オマケ集。


「えぇー、感想ソレ?ちゃんとわかったか?俺の言ってること。」

「なにをー!偉そうに!!


・・・でも意外と本を読むよね、亮介は。」

「シュウなんか本、嫌いだもんなあ。

そんなんで図書委員とかやってたし。」

「あはは、そうなの?
ああ、うんじゃあ、やっぱ向いてるかもね、亮介も。」

「なにが?」

相変わらず、琴子は話がすぐ飛ぶ。


「先生。

さっきキミの寝言聞いてて、ひらめいちゃった。

今の話聞いたら、ちょっと考えちゃうけど・・・。

うん、でも、
向いてるよ、亮介先生。」


「・・・そうかね?」


そうだよ、そうだよ!!


嬉しそうにはしゃぐ琴子に、

こっちは苦笑するしかない。

「・・・まあ、向いてる向いてないは他人が決めることだって言うしな。」


「おお、乗り気だ・・・。スゴイ、亮介が先生になっちゃうかも!!」


そうだなあ、なっちゃうかもなあ。


つられたように笑って見せていたのが、

段々堪えきれなくなって、声に出して笑う。


その様子を
にこにこしながら眺めていた琴子が、

こっちを真っ直ぐに見つめて静かに口を開いた。


「でも約束したでしょ?

危ないことは、しないで。

簡単に命をかけたり、しちゃだめだよ。

だって生徒は、明日も先生を待ってるんだから。


わかった?

亮介先生。

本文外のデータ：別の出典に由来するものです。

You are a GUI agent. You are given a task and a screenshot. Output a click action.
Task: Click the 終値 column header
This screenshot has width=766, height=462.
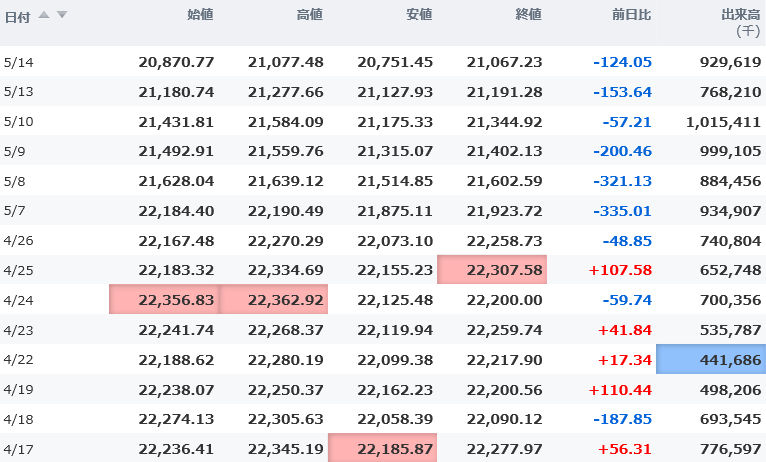click(x=528, y=15)
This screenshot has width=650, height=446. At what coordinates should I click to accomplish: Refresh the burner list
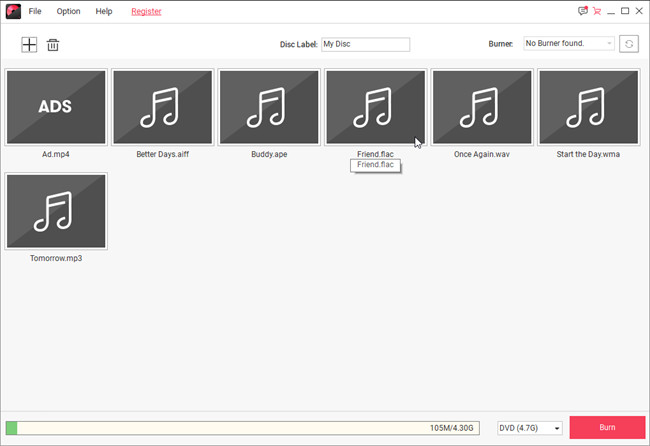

」


黙って見返すと、じっと瞳をのぞきこまれた。

返事は?と目が訴える。



「・・・わかってるよ。かけても、捨てる気はねえもん。」


「80点。」




なんだ、その点数。









目蓋を開けると、最初に目についた自分の手首の細さにぎょっとした。